Mr. Canoon in his article [1], described the 6th day as that, a hooligan is chosen to rule the land (during the daytime) surrounded by madmen and lawless companions who kill, steal, rape and spread chaos. At sunset, the impostor king is dethroned and stripped of his regalia and offered to the legal king who reclaims his throne amidst rejoicing of the populace. The aim of such display is to remind the inhabitants of the benefits of justice and stable rule, and the triumph of order over that of chaos.

Finally, the new year festival has left its mark on the contemporary Assyrian; where to this day, they indulge in the game of luck (fortune telling) with the hope of knowing their fortune for the coming year and from this tradition developed the habit of gambling practiced by some Assyrians on new year's eve. Also present day Assyrians living in the northern villages of Bet-Nahrain place a bunch of green grass (or NISSAN'S BEARD) on the thresholds or lintels of their houses on the 1st day of Nissan, an indication of green pastures, fertility and prosperity in the new year.

Another custom inherited from these festivals is on the 10th of Nissan, the day of the sacred marriage of Ashur and Ishtar, as mentioned earlier, a large number of marriage ceremonies took place on the same day in different Assyrian cities. Consequently it was impractical to hold every marriage celebration separately, but instead the brides paid a visit to every house in their city. To this day, the Assyrians uphold this tradition whereby on Ascension Day (KALO SOLAQA) groups of young brides visit every house in their village (or city) and they receive presents which then they share or distribute among the brides of each group. We can also attribute to the "April Fool" to what took place on the fifth day of the New Year festival where the god disappeared and disorder prevailed.

 Assyrian Calendar

The Assyrian Calendar begins with the first recorded year of the "beginning of civilization" (shooraya d'mdeetanayoota) as seen through the eyes of the ancient Bet-Nahranaye (Mesopotamians). These ancient inhabitants of Assyria, Babylon, and Sumer believed that civilization was a "gift from the gods" and it was marked from the time "kingship was lowered from heaven."

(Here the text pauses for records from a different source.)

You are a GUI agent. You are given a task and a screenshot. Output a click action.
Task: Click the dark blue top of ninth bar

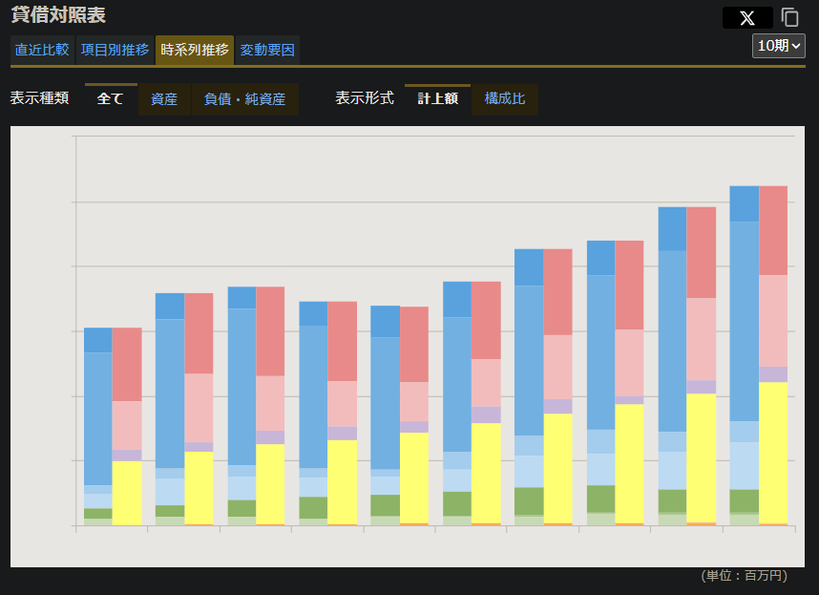point(672,229)
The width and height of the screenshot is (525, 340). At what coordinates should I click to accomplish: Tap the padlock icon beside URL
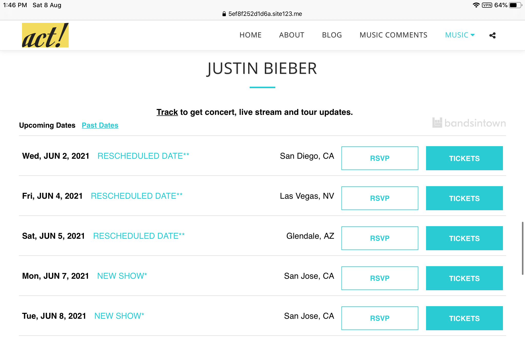click(x=224, y=14)

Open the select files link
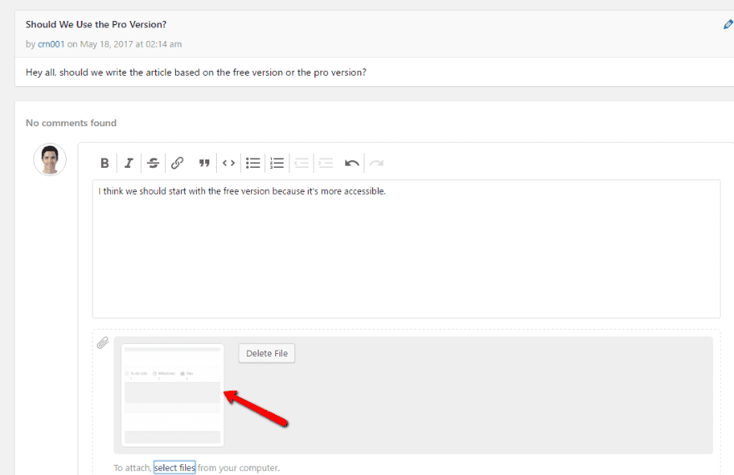pos(174,467)
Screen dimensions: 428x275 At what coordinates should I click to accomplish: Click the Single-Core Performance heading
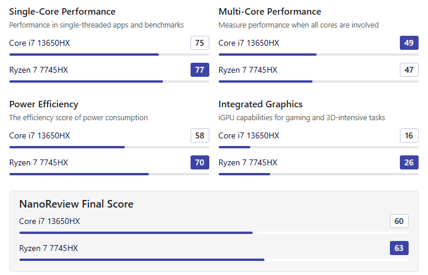point(62,12)
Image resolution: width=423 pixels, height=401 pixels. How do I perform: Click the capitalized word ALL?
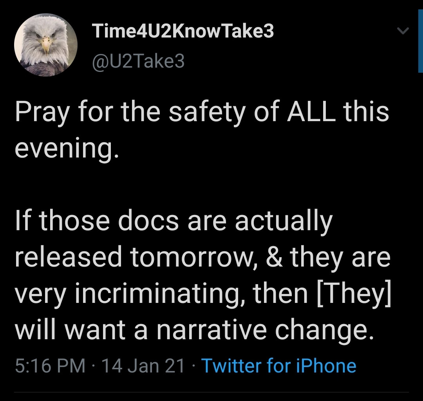(311, 112)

The earliest sign of municipal administration (kingship in pre-historic sense) appears during the Halaf Period in Mesopotamia (over 7000 years ago). The most notable characteristics of this period are the "sitting goddess figurines" indicating a goddess-worshipping culture and the distinctive colored potteries with geometric designs pointing to the existence of a high-culture civilization in Mesopotamia.

The Sumerian term akiti meant "building life on earth" symbolizing the handing of life from gods to man. The Babylonians adopted this term and called their New Year festival Akitu (modern-day Kha b'Neesan).

According to the latest archeological findings in Anatolia, the transformation of localized settlements to the first cities took place between 4300 to 3450 B.C.. Religion was the main focus of socialization during this period and each city possessed a religious complex (i.e. ziggurats). Each city was administered by a "local king" or lugal. Archeologists refer to this period as the Early to Middle Uruk Periods.

In the 1950's Assyrians believed that based on the research findings of their contemporary archaeologists the first construction of the city of Ashur's temple during the Uruk Period took place around 4750 B.C. This date was then recorded as the beginning of "civilization" in Mesopotamia. In fact, the impetus behind this decision was the publication of a series of articles in the Assyrian magazine Gilgamesh, edited by the famous brothers Addi and Jean Alkhas and Nimrod Simono.

It is possible that the exact date of the beginning of civilization in Mesopotamia may vary as more accurate research reveals the existence of a more ancient and "civilized" culture in Bet-Nahrain. This fascinating topic remains as enigmatic as the exact date of the birth of Jesus Christ whose year of birth has been the fulcrum of historicity for the past two thousand years.

Incidentally, the Jewish Calendar has very questionable origins also. It begins with the year 3760 B.C. (as opposed to Assyrian 4750 B.C.). Indeed the year 3760 B.C. coincides with the time "kingship was lowered to mankind" in the city of Kish, southern Bet-Nahrain.